§ Problem
Where does "computer" appear in the data? Return each line that holds it.

Data shown Block Start

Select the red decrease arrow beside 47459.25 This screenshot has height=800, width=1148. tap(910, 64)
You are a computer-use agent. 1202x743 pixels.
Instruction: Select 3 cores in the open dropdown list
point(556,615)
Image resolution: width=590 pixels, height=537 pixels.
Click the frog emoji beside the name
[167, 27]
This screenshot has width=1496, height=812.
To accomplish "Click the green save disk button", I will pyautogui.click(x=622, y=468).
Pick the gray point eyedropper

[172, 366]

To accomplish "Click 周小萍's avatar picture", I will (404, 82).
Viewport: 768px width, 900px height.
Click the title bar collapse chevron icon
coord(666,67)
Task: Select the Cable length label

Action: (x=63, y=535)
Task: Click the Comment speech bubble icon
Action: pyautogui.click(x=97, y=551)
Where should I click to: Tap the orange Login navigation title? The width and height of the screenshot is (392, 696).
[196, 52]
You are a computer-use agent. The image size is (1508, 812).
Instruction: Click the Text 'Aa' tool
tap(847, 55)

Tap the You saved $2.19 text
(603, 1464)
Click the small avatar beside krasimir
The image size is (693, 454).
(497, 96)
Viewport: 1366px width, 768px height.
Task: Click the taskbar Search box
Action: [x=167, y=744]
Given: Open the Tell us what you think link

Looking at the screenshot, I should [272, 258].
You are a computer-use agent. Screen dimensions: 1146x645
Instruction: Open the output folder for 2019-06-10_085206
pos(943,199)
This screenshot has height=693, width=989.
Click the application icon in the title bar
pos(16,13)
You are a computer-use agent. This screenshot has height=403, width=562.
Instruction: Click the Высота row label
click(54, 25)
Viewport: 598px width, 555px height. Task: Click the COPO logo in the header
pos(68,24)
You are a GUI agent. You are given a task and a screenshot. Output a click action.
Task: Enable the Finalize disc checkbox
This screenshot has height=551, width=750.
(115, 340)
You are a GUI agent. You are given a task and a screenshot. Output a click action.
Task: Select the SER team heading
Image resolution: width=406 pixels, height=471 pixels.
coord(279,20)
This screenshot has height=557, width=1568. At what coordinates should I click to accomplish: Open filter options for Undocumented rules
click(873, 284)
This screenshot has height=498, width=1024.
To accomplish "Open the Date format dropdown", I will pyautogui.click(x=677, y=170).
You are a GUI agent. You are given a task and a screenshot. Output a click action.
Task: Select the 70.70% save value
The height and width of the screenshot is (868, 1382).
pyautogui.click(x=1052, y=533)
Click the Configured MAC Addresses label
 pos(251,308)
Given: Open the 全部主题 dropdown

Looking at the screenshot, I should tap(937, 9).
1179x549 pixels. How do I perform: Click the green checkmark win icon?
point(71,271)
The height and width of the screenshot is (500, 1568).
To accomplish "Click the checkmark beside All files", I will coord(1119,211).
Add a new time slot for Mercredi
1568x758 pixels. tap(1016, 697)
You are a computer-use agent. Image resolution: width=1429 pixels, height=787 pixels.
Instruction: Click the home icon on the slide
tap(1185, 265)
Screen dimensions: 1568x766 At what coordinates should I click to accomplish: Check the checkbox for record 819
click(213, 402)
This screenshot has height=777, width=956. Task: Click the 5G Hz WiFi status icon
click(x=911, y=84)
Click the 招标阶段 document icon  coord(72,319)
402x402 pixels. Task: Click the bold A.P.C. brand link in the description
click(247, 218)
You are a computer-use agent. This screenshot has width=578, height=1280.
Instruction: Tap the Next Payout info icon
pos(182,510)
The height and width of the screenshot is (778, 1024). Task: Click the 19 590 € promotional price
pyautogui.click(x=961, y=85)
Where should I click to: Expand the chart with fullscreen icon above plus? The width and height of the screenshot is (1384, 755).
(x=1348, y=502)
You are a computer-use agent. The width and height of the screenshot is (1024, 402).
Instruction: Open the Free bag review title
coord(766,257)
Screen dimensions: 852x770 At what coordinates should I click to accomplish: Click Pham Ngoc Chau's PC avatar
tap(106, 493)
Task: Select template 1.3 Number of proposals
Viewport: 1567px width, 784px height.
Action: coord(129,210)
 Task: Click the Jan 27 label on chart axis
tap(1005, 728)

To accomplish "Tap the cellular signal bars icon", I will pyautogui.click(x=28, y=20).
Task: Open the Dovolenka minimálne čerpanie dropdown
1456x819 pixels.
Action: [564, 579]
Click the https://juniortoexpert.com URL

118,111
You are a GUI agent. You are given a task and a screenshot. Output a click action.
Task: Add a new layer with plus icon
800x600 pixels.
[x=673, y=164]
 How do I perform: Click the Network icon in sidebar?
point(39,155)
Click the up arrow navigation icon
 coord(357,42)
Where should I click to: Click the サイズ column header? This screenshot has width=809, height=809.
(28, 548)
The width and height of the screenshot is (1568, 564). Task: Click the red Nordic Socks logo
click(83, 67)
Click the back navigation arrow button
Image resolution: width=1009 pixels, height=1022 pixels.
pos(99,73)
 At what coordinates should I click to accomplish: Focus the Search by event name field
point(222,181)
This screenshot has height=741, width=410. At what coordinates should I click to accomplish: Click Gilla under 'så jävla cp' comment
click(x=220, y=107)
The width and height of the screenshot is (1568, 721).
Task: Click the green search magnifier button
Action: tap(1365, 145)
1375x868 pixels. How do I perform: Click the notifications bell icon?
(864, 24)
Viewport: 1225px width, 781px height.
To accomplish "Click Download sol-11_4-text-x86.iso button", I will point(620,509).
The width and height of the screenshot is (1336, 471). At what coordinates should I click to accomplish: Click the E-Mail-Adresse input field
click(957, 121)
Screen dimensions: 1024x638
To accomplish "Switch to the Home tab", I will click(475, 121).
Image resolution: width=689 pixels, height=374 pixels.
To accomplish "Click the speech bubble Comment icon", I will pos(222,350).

Data shown Block End

§ Your solution
You are a computer-use agent. 1202x743 pixels.
You are a computer-use agent. The image size is (1508, 812).
You are a computer-use agent. Screen dimensions: 1146x645
You are a computer-use agent. This screenshot has height=403, width=562.
You are a computer-use agent. Image resolution: width=1429 pixels, height=787 pixels.
You are a computer-use agent. This screenshot has width=578, height=1280.
You are a computer-use agent. The width and height of the screenshot is (1024, 402).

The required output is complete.